> Speaking of which, (and this may need to to the Rules list)... is
Yeah, better over here.
> magic only supposed to ever be resisted by a personal ability (best
> relevant) or 14?
Pretty much, yes.
> For instance, somewhere in the sample resistances table it mentions
> that getting someone to betray their marriage vows or some such is xW2
> resistance. In other words, you don't roll against that person's
> "Loves X" ability, the resistance is situational.

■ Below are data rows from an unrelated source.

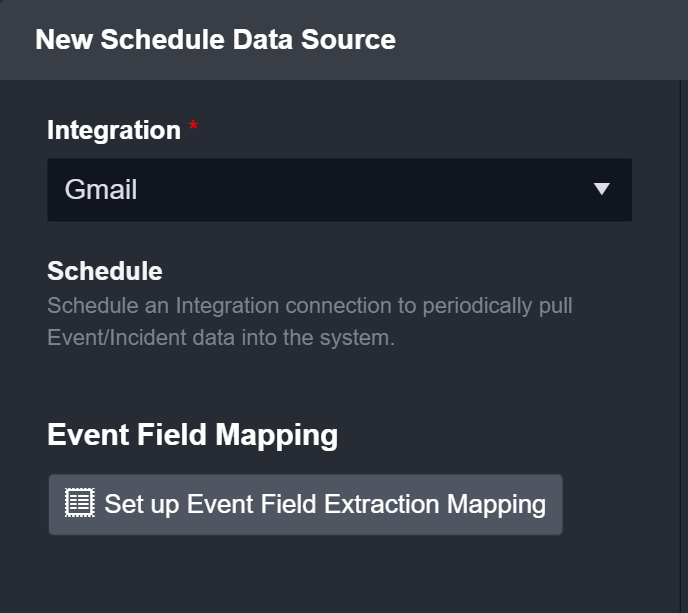Click the Schedule description text
This screenshot has width=688, height=613.
pos(310,304)
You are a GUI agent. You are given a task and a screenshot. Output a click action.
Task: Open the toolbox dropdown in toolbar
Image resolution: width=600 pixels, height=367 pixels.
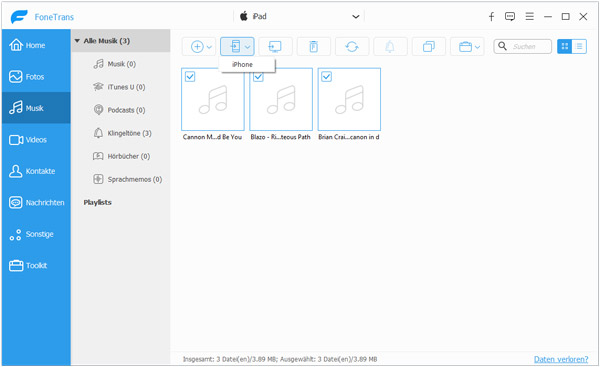(467, 47)
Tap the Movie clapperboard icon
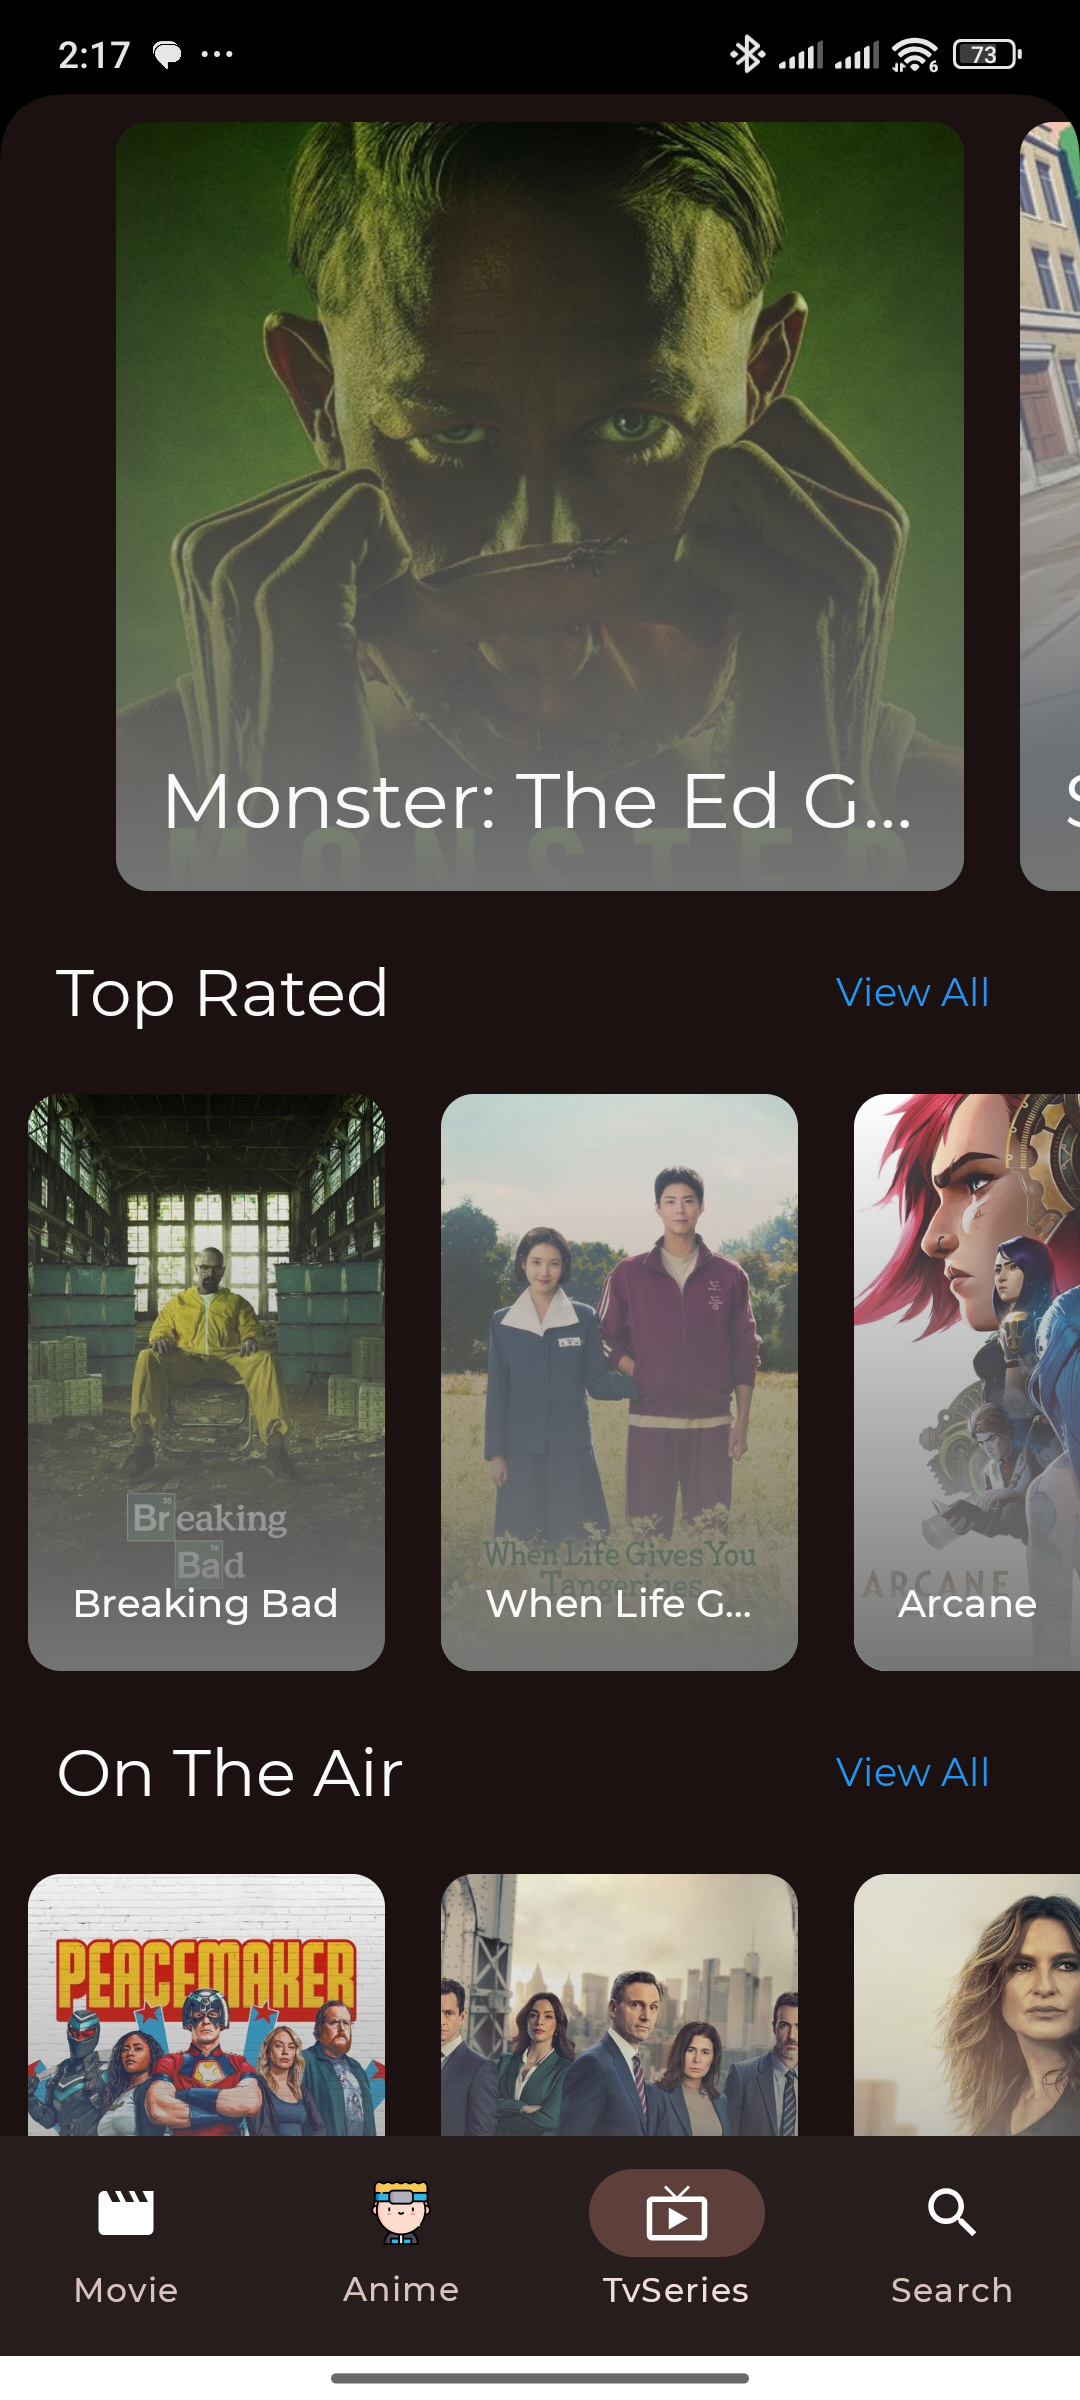This screenshot has height=2400, width=1080. point(126,2212)
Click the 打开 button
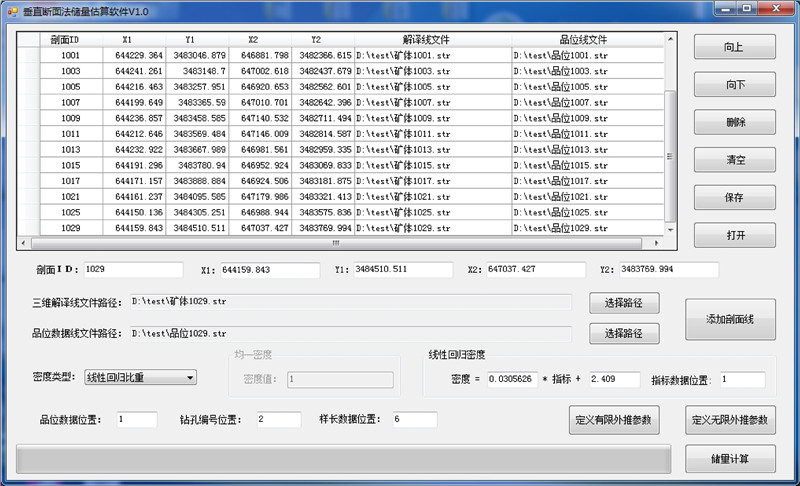The image size is (800, 486). (x=734, y=235)
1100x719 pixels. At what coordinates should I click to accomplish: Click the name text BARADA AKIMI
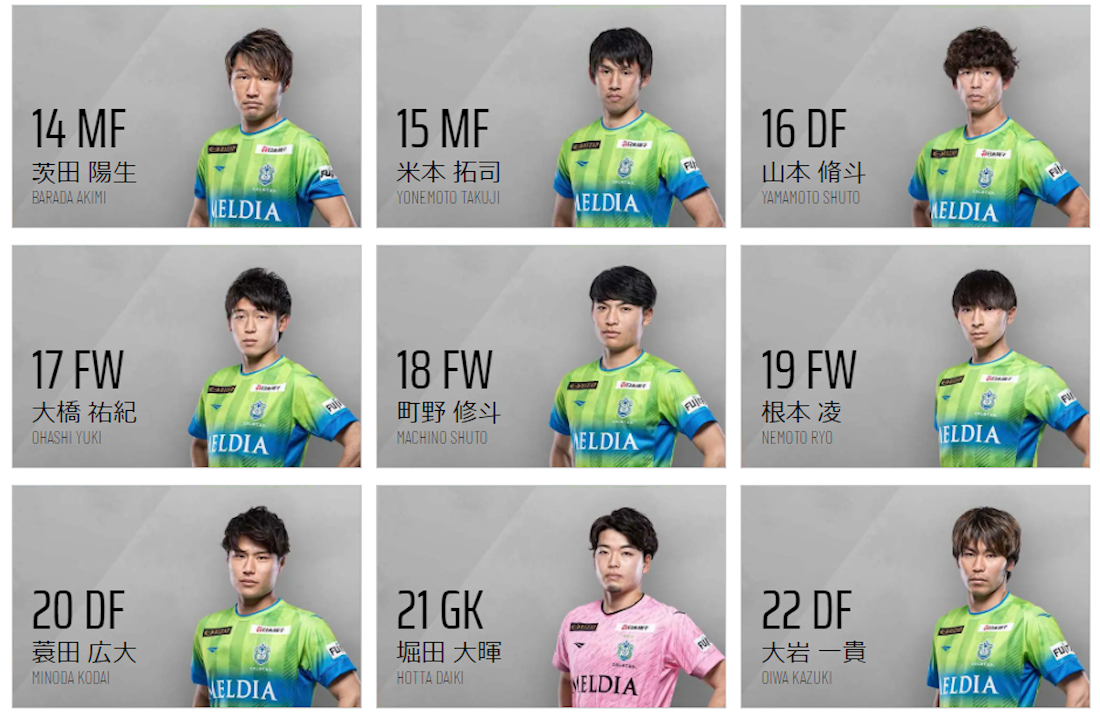[x=69, y=198]
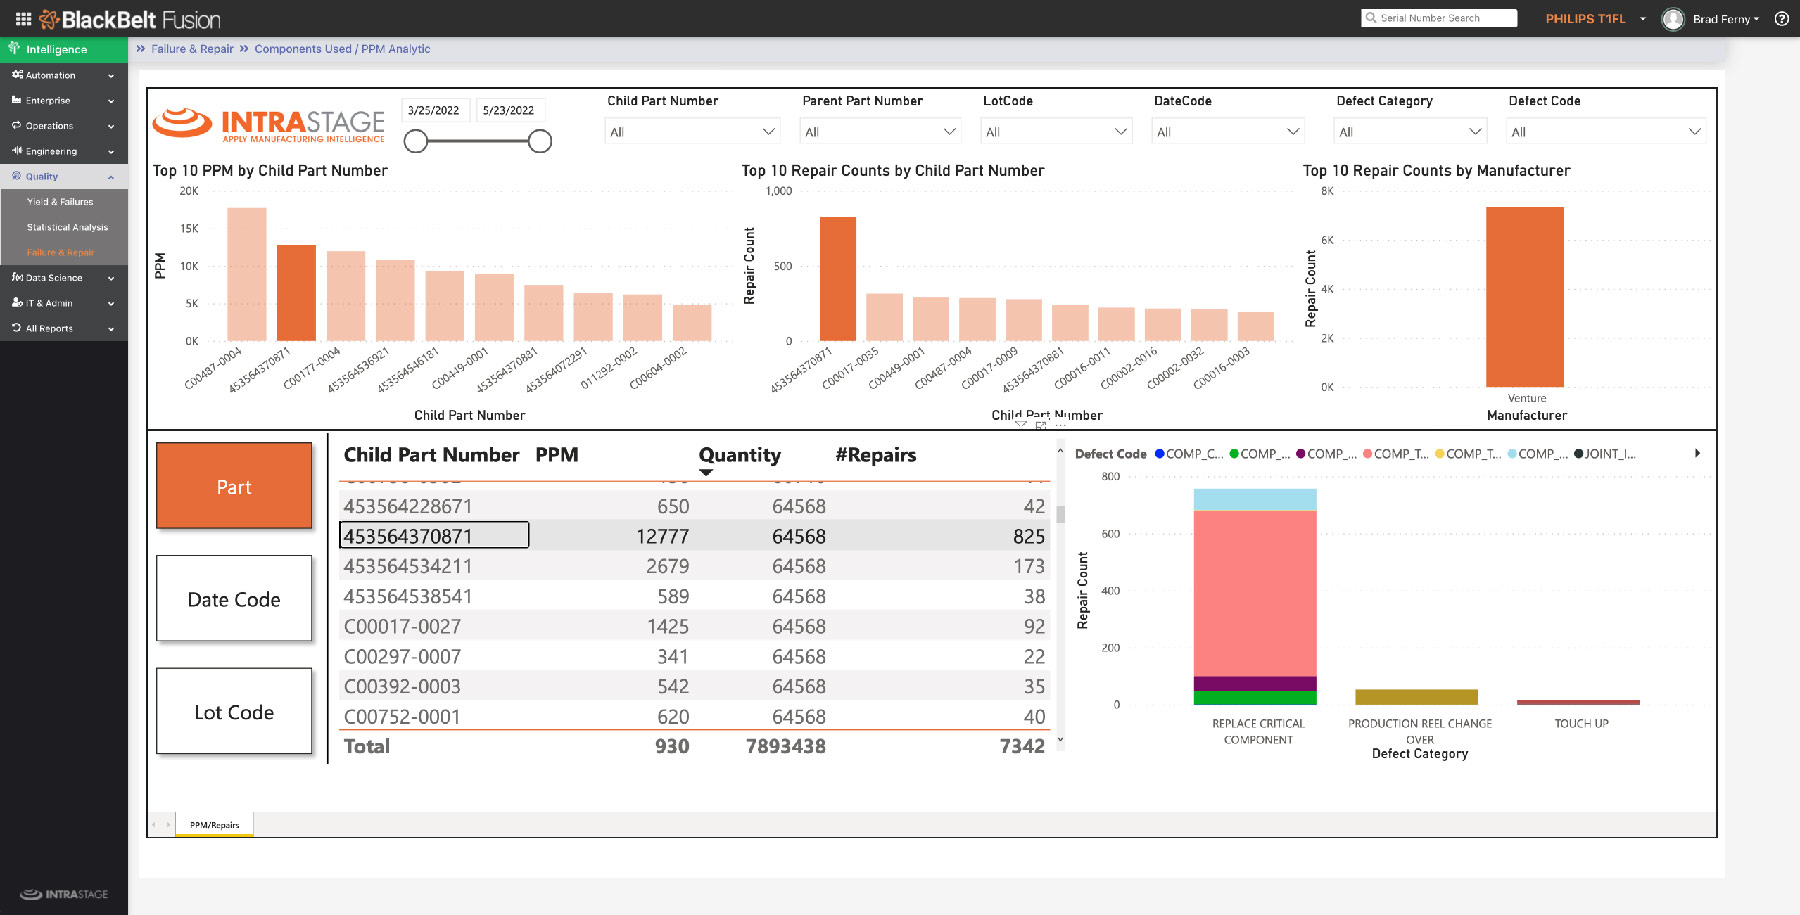The image size is (1800, 915).
Task: Advance the Defect Code legend arrow
Action: coord(1697,454)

The Sample Resistances are there to give you an idea of "normal ranges" for various activities. Some are hard-coded (The Religious Ranks and "Using Magic" ones, frex), but the others are average ability ratings - the average Dara Happan urban watchman is somewhere in the neighborhood of 13 on his combat ability - a few points either way wouldn't be amiss, but the average Urban Watchman won't be a 10w2 combatant. Numbers far out of sample ranges are for exceptional (either good or bad) people - a tribal Champion with a combat ability of only 14 is exceptional (and probably deserves a mention why he's so far below the "average") just as a Urban Watchman with a 10w2 combat ability is exceptional.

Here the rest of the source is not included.